Howard Cunnell’s THE SEA ON FIRE, his second novel but the first to be published by a big publishing house, centres around a diving trip in the Red Sea. Narrator Kim is an avid diver, drawn away from his stable and loving family life in Brixton by a job as a dive instructor on a private trip to remote islands in the Red Sea - a trip where spectacular dives mix with drug-fuelled parties. Back on terra firm, and this takes a change of direction towards literary thriller. Kim is a man divided, and this is about the conflict between living out dreams and facing responsibilities, the senseless actions taken to resist being anchored and their repercussions, and the far-reaching effect of traumas in the past. The protagonist Kim has a meditative outlook and his philosophy of the world is taken through the prism of life under the sea.
What Howard Cunnell is strongest on is his lyrical, vivid writing describing the underwater world - the sublime, luminous scenery and the transcendental, liberating nature of drifting deep in the open water. So it seems appropriate that Howard read out a diving scene, as the group are surrounded by phosphurus that scatters light around them with each movement, and suddenly illuminates a shark that drifts by. This is where I wanted to be the most in the novel - not with Kim’s fellow man, but the breathtaking, striking ocean.
After an interval we were introduced to Richard House, who had a couple of cult ish novels, BRUISER and UNINVITED, published years back by Serpent’s Tail . Now he’s produced a huge project - a four book series called THE KILLS. The first, set in Iraq, follows the protagonist, again with several names and identities, on the run.
Finally we had Anna Raverat, one of the Waterstones’ debut 11 authors for 2012, read from SIGNS OF LIFE. The narrator is in her thirties, looking back a decade to a life-changing passionate affair she had with a colleague as a selfish twenty-four year old.

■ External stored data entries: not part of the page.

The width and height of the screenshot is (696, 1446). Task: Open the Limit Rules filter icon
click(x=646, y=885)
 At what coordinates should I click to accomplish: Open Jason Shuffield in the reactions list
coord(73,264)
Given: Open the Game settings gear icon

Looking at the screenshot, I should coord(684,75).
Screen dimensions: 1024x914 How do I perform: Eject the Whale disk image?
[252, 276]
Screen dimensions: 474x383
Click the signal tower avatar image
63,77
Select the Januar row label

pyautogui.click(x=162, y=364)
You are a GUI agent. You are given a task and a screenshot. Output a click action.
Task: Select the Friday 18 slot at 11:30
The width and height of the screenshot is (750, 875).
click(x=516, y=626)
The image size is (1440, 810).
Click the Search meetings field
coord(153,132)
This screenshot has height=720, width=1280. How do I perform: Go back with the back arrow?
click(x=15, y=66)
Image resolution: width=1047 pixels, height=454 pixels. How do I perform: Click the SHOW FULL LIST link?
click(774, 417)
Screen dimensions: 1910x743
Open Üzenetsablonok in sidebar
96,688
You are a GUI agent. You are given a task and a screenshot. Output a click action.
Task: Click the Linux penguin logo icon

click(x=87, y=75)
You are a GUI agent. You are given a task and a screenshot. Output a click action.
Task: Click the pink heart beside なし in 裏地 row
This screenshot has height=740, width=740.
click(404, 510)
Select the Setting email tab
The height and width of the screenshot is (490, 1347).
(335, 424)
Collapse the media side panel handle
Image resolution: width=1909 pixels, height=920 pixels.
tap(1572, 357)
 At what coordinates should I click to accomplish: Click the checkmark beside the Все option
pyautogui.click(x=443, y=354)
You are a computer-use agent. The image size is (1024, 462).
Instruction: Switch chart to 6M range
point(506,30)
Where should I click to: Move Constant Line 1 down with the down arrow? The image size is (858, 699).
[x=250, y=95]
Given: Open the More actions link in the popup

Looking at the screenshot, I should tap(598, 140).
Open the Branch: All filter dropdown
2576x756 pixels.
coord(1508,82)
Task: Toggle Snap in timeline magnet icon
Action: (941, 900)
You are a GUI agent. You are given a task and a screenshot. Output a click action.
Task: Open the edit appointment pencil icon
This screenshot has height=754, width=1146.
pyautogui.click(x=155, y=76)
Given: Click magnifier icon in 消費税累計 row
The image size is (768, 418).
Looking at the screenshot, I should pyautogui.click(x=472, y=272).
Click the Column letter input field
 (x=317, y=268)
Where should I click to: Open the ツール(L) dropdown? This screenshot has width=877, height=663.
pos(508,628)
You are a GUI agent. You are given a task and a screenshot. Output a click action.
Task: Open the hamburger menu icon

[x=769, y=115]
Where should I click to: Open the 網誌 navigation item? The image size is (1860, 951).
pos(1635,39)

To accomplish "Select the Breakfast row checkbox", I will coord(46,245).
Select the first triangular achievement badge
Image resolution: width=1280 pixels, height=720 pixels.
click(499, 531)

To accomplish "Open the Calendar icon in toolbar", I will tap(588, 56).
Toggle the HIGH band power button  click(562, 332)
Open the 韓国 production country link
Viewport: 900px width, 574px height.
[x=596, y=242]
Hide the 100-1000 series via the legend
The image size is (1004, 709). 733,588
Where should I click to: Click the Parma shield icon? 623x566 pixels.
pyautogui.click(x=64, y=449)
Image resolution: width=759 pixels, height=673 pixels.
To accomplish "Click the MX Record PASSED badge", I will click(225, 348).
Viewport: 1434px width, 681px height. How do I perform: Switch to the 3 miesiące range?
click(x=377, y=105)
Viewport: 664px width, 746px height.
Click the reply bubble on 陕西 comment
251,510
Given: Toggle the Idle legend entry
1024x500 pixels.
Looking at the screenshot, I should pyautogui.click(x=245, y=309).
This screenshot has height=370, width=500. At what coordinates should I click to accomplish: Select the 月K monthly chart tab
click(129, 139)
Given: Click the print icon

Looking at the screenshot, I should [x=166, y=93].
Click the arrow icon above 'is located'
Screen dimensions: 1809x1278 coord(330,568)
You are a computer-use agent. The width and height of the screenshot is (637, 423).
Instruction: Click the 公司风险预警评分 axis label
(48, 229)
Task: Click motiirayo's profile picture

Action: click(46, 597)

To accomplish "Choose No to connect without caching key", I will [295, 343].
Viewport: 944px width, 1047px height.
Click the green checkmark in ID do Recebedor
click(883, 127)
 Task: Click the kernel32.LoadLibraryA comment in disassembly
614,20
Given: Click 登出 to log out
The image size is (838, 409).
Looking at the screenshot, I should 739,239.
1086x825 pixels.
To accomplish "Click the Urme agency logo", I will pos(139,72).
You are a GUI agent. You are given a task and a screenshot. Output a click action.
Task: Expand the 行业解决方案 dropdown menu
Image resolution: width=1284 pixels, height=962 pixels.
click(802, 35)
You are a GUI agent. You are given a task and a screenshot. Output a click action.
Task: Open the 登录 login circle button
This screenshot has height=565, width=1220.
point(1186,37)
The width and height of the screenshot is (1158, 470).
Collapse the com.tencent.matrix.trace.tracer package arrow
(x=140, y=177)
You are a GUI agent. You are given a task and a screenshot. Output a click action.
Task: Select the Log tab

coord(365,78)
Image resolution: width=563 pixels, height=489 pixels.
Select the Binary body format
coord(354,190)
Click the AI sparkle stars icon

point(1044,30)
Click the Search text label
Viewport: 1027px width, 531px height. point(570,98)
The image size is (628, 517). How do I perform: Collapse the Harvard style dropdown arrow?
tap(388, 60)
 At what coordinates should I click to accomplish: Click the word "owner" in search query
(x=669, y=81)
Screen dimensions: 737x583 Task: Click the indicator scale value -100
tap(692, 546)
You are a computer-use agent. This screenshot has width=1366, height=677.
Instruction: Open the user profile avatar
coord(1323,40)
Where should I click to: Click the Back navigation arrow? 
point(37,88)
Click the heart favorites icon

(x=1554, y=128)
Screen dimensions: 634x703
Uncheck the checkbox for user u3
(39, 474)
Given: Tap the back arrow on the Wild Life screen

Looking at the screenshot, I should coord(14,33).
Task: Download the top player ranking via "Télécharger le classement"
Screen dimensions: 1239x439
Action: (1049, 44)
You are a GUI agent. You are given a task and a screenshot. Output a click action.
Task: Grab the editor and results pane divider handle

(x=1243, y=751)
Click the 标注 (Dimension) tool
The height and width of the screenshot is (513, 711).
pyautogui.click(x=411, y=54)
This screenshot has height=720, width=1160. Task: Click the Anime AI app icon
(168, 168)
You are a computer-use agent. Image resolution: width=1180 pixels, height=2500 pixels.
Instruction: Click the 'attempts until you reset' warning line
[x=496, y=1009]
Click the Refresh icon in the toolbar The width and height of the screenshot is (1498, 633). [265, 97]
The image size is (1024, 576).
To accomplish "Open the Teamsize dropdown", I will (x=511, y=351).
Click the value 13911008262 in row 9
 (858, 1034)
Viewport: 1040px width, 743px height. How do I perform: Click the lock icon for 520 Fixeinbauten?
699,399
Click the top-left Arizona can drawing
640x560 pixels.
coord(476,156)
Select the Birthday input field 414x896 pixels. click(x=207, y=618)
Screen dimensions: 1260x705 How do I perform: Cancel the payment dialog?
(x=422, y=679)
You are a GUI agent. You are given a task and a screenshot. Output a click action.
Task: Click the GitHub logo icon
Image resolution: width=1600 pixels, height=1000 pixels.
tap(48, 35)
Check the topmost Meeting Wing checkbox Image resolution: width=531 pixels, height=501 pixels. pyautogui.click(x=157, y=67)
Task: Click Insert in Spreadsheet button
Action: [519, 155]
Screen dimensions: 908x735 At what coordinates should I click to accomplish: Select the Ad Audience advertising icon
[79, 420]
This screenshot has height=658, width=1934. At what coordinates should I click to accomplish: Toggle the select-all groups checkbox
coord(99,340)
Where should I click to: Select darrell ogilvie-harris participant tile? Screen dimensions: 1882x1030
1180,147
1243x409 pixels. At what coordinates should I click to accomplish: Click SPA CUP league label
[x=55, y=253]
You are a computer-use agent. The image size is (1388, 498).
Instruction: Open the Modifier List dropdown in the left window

This no doubt goes down that well-trodden route of memory-autobiography at its most fallible, but the extract Anna Raverat read out was a sensitive, striking but light depiction of young early love. It’s a moment we all know well, so this was a strong passage most of the audience probably found themselves relating to in one way or another. The scene of the protagonist and her lover jokingly arguing during a road trip about the perfect mouthful of pistachios - shelling and savouring them one by one, or preparing a few and enjoying them in one go - gets across the playful, blissful happiness at the beginning of a relationship. And the few sentences reflecting on the stable, nice but boring boyfriend she was cheating on sums up that sudden change when the passion runs out and gives way to an awkward comfort that can’t last long. Judging by the Waterstones copy, this also dives into a darker zone as the reader pieces the reality behind the narrator’s story together.